While he’s clearly not as important as Bill Gates or Jean Claude Van Damme, studio executives need something to do in order to pay for their mistresses and bath salts, and so they’ve made not just one, but TWO Steve Jobs films over the past two years. If I recall correctly, the first Jobs movie made Ashton Kutcher into a household name and single-handedly saved the U.S. Economy due to its ticket sales. However, in a controversial move, Jobs was shunned by the Academy Awards because it would have been the obvious, runaway winner of every single Oscar. Just goes to show you how political and out of touch Hollywood is these days, unlike the music, sports, and television industries. Thanks Obama …
So does this movie do justice to the classic Ashton Kutcher version? Unfortunately, it doesn’t even come close. First though, I have to give credit to whoever thought of the title Steve Jobs to distinguish it from Jobs. I bet the meeting went something like this:
Head Studio Exec: Guys, we’ve got to come up with a title that’s different than the “Jobs” movie that literally came out two years ago.
Panicked Execs: Impossible!
Junior Exec: Oh, I’ve got it! How about … STEVE Jobs!
Head Studio Exec: Brilliant
[Execs proceed to snort 1000 lbs of coke and kill three hookers]

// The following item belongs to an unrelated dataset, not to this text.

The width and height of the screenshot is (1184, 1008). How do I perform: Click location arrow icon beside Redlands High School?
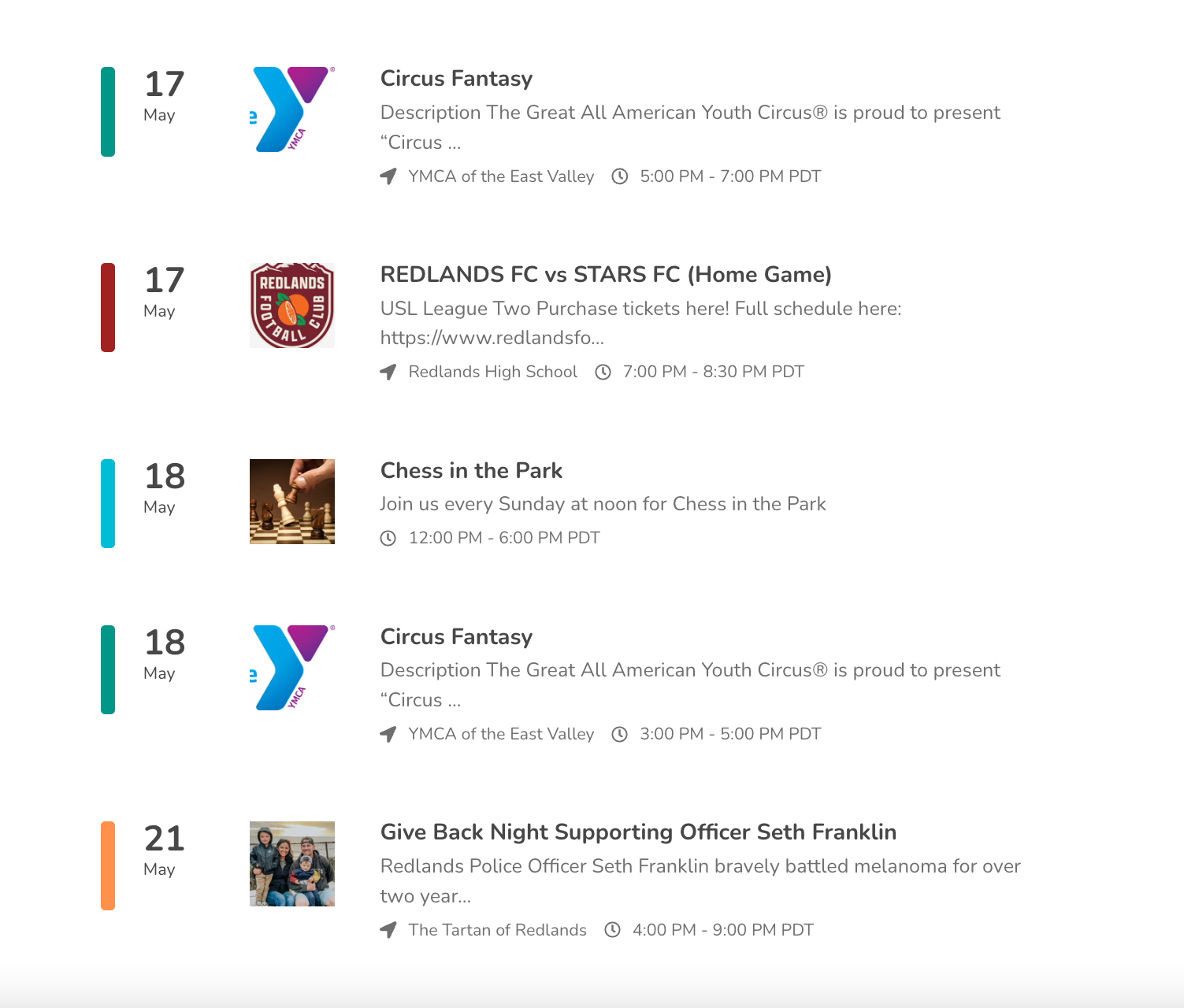pos(388,372)
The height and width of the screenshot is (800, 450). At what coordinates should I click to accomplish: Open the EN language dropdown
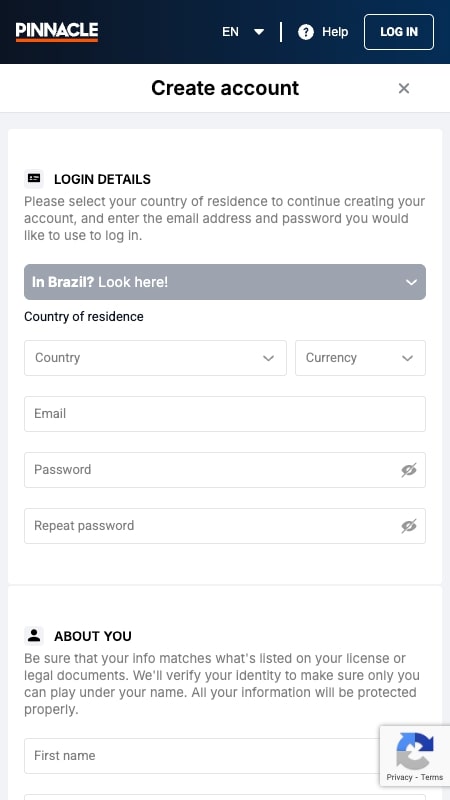coord(243,32)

So where does Steve Jobs fall flat? It starts with stiff lead actor Michael Fassbender, who needs to take every acting lesson he can from Ashton Kutcher if he wants to stop toiling in no-name, indie films like Prometheus and 12 Years a Slave, and become a real, bona-fide star. But despite his underwhelming performance, part of the blame has to go to inexperienced writer Aaron Sorkin and director Danny Boyle for not taking advantage of Fassbender’s largest talent.
Indeed, the complete lack of full frontal nudity in Steve Jobs is troubling and really demonstrates how little effort was put into this film. If Sorkin or Boyle ever find work as key grips in Hollywood again, hopefully they learn from this amateur mistake.

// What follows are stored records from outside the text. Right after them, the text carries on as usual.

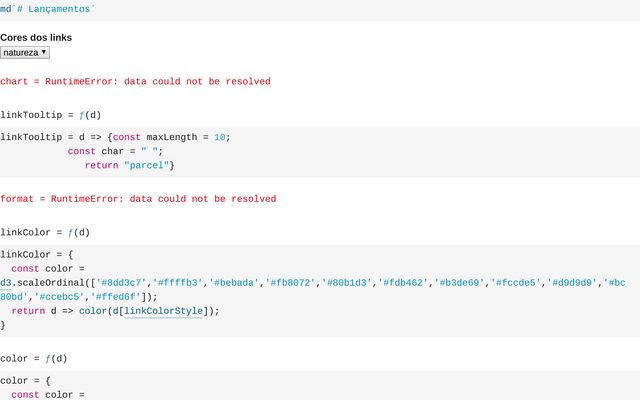
Task: Click the "parcel" string in linkTooltip code
Action: (146, 165)
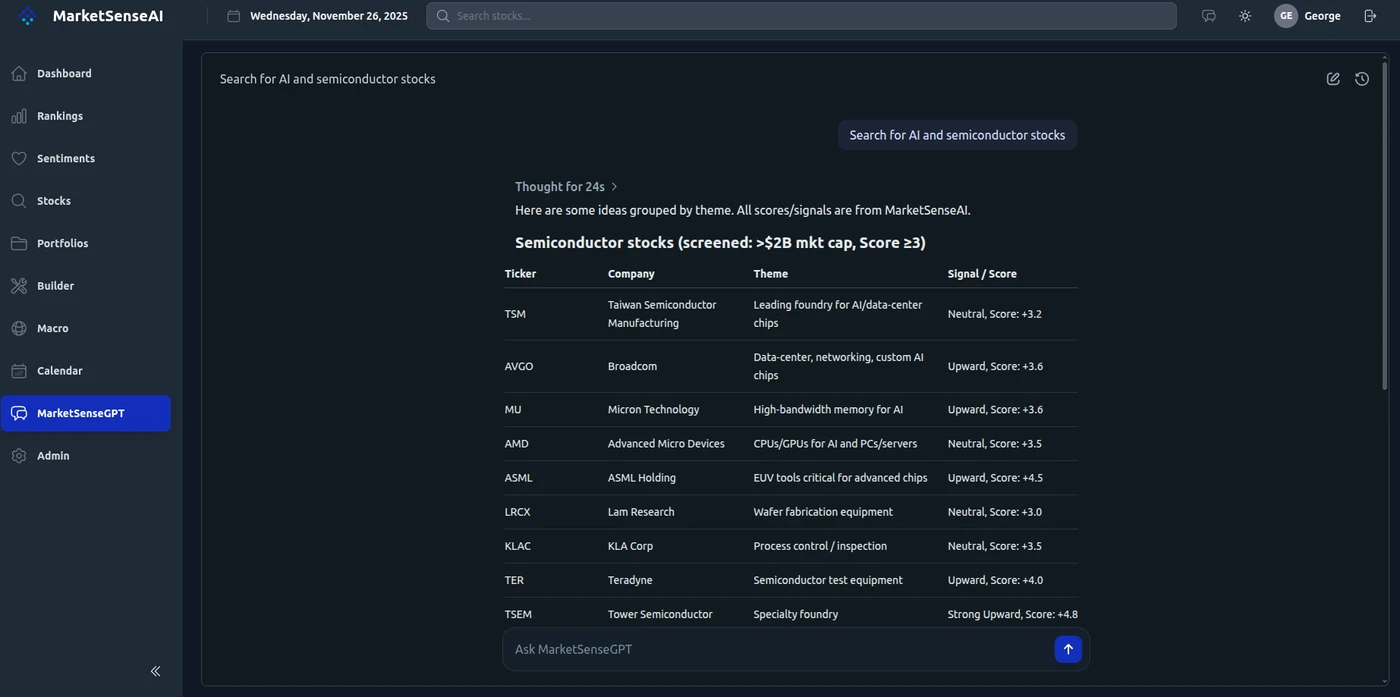Click the Search stocks field
The image size is (1400, 697).
point(801,16)
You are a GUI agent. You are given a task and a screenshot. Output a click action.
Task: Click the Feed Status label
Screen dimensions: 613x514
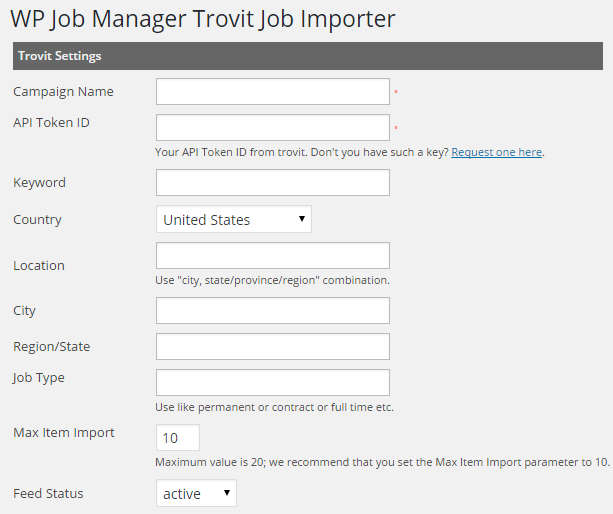(48, 494)
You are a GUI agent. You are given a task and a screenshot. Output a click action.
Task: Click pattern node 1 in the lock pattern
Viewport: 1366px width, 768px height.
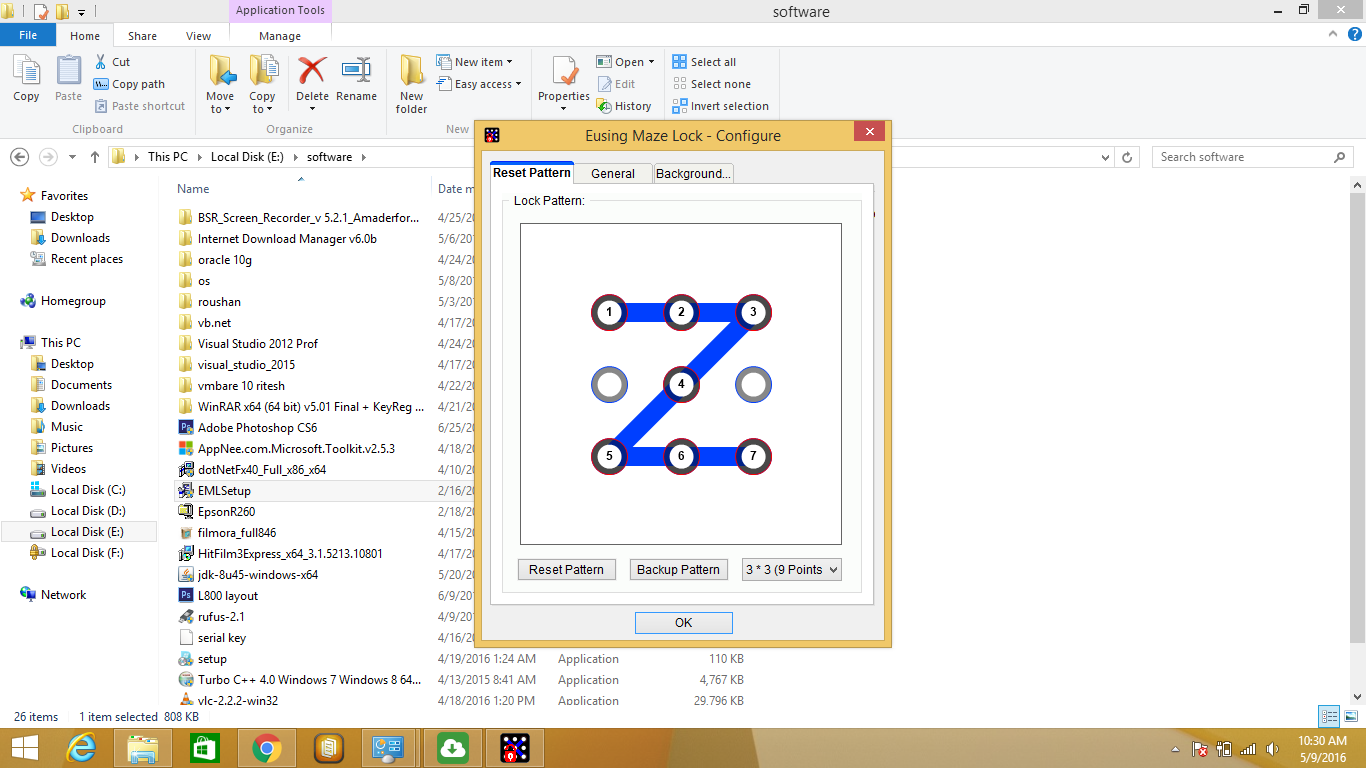pyautogui.click(x=609, y=312)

Steve Jobs can also learn a thing or two from another Michael Fassbender film, X-Men: Days of Future Past, which had to meld Fassbender’s X-Men prequel with Brett Ratner’s far superior X-Men: the Last Stand. In Jobs of Future Past, directed by Josh Trank, audiences will be mesmerized when Ashton Kutcher uses his Apple Watch to travel back in time to team up with Fassbender and stop Mark Zuckerberg from poisoning America’s water supply. But until the Steve Jobs franchise installs a new update, I’m shutting it down for good, and deleting all files in my hard drive with a bottle or two of King Cobra.
How Much Money Will it Make:
In sum, Steve Jobs, while ambitious, has less personality than Siri, and more bugs than the new iPhone. As for how much money Steve Jobs will make, based on the super-complicated algorithms I stole from that waiter at Denny’s, I predict that Steve Jobs will make:
$12.4 million, or in layman’s terms, just enough to pay Jared Fogle’s lawyers.